In order to defend Fox from a finding of actual malice, its lawyers seemed set on bringing Fox’s alternative reality into the courtroom, acting as if taking Trump and his attorneys at their word was a perfectly reasonable thing to do. Testimony and documentary evidence, Fox’s lawyers said in the filing, “will show that the president and the lawyers bringing the election fraud lawsuits continuously told Fox that they had evidence to support their claims and that they would be presenting that evidence to courts.” That, in turn, explains why the Fox hosts “did not know that the president’s allegations were false or harbor serious doubts about the truth of the allegations.”
In other words, they can’t be blamed for treating the president of the United States as a reliable source.
Responding to the filing, Davis refused to give Fox the green light it sought. If the network’s lawyers wanted to make the arguments that they were telegraphing, they would have to take their chances in front of the jury, and risk getting shut down. On Tuesday morning, Davis reminded the parties that they would not be able to make arguments “about things that I’ve ruled inadmissible.” I was waiting to hear what Fox’s lawyers were going to argue instead.
But after lunch, the jury didn’t return, and Davis came back to the courtroom only briefly before beckoning some of the lawyers out. The hours ticked by while the journalist-filled audience grew increasingly restless. Courtroom protocol against texting or using the internet gradually collapsed. News broke that the judge had ordered a special master to investigate whether Fox had “complied with their discovery obligations.” (The network had previously been sanctioned for withholding evidence.) Rumors about a settlement buzzed through the room.
At 4 p.m., the jury filed back in, and the judge confirmed that the trial was over before it began.
Fox is paying Dominion $787.5 million, which appears to be one of the largest defamation settlements in history and is one that constitutes a humiliating admission of fault by the network, even though, as The New York Times’ Jim Rutenberg reported, the deal doesn’t require Fox to apologize.

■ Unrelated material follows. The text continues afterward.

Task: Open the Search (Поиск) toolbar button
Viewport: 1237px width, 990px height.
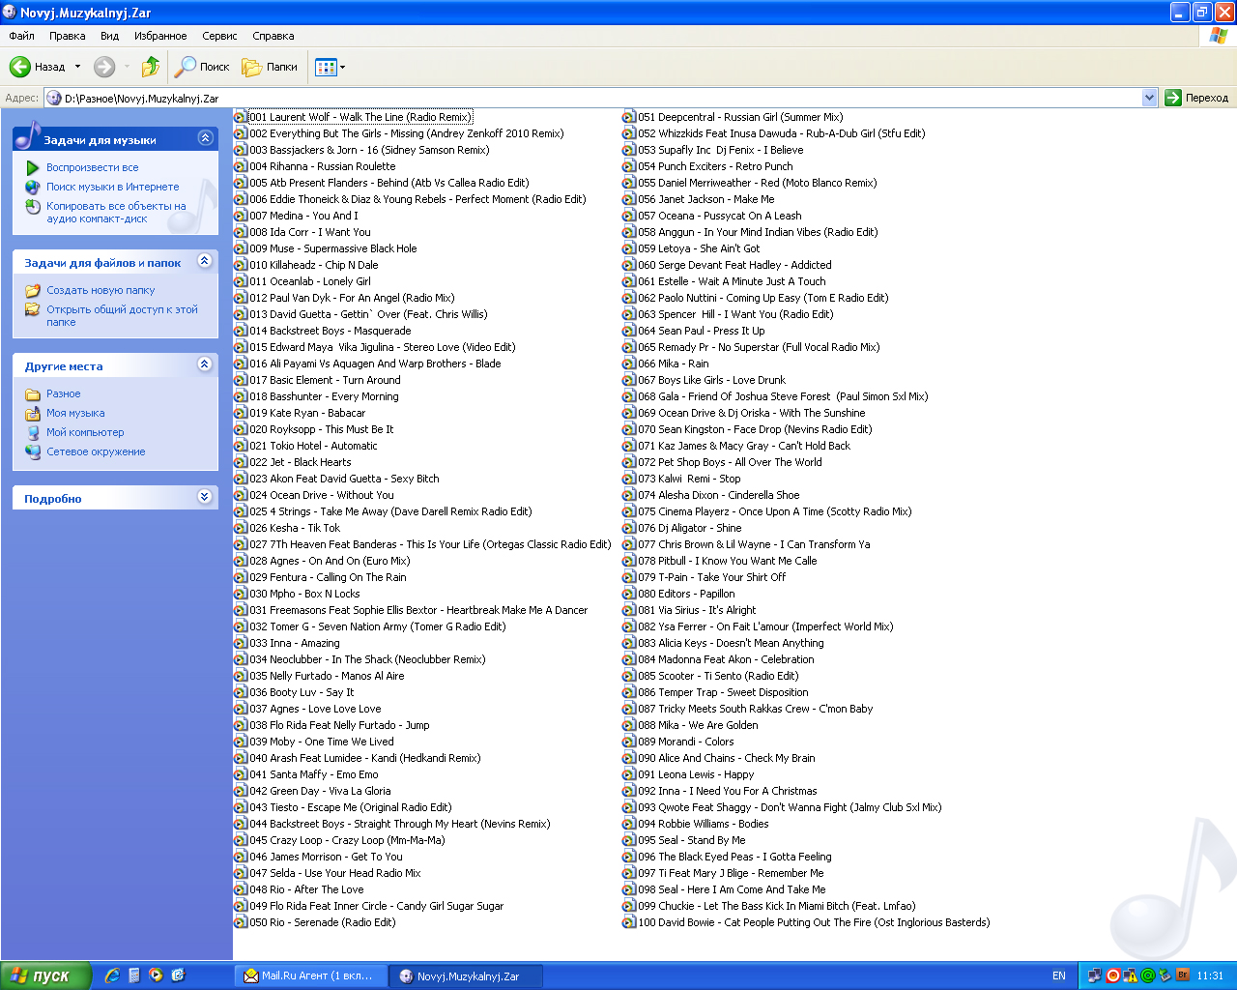Action: tap(202, 67)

But the public will be deprived of seeing Murdoch, Sean Hannity, Tucker Carlson and several of their colleagues grilled on the stand, forced to reckon with the real world, unable to fall back on the dense lattice of misinformation that typically sustains Fox’s narratives.
At least, the public will be deprived for now. Smartmatic is still suing Fox for $2.7 billion, though no trial date has been announced yet. “Dominion’s litigation exposed some of the misconduct and damage caused by Fox’s disinformation campaign,” Smartmatic lawyer J. Erik Connolly said in a statement Tuesday. “Smartmatic will expose the rest.”
I’m not sure I believe it — Fox has just shown the world what it’s willing to pay to avoid the unmasking. But reality isn’t done with Murdoch and the rest of them yet.